Distraction display variable, with intensity varying among individuals. According to Drury (1961), low intensity involves head-up alarm and displacement feeding. This followed by running 10–25 m with head lowered, stretched far forward, wings drooped, tail barely fanned and tilted toward intruder, back feathers ruffled; frequently settles with fast squirming, as if on eggs, but head along ground as if to hide. At higher intensity, prostrate, breast on ground in hollow, bill thrust forward with chin along ground; tail cocked and fanned, wings almost fully spread, beating spasmodically 1 beat/s), primaries brushing ground noisily; feet stamping though obscured; usually faces to one side of intruder, head turned to one side. During pursuit runs off, rolling to side, with wings folded and lowered, tail spread. Höhn (1957), Parmelee et al. (1967), and Flint and Kondratiev (1977) observed similar displays. At 3 nests, male gave typical low-intensity running displays and female typical high-intensity flapping displays several times (Drury 1961, DRP). Sham-incubating and -feeding frequent (Drury 1961).

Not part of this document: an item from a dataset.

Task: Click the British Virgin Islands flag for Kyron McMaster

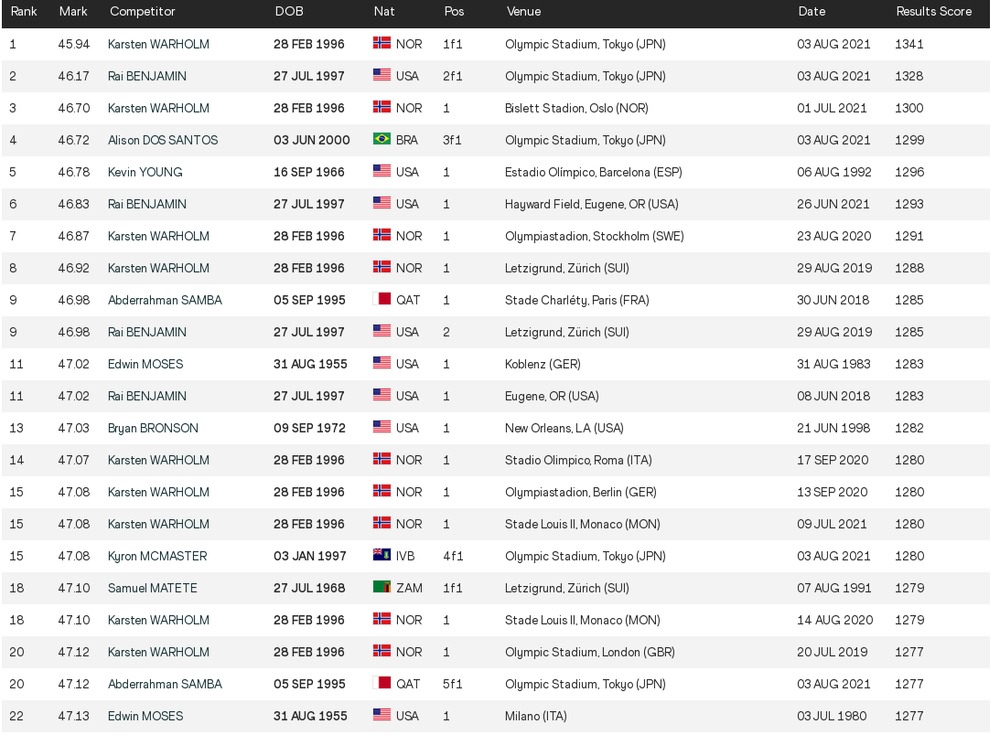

Incubating male treated dead jaeger in lifelike pose 1 m from nest with alarm (called, flew over it), same bird lying on side with less intensity (no flights), and similar-sized brown parka with little concern (Höhn 1957).
In nonbreeding season, Merlins (Falco columbarius) elicit evasion flights (Buchanan 1989). Black-bellied Plover’s high level of alertness legendary among market hunters; this species thought to have changed stopover points in migration to avoid hunters (Bent 1929).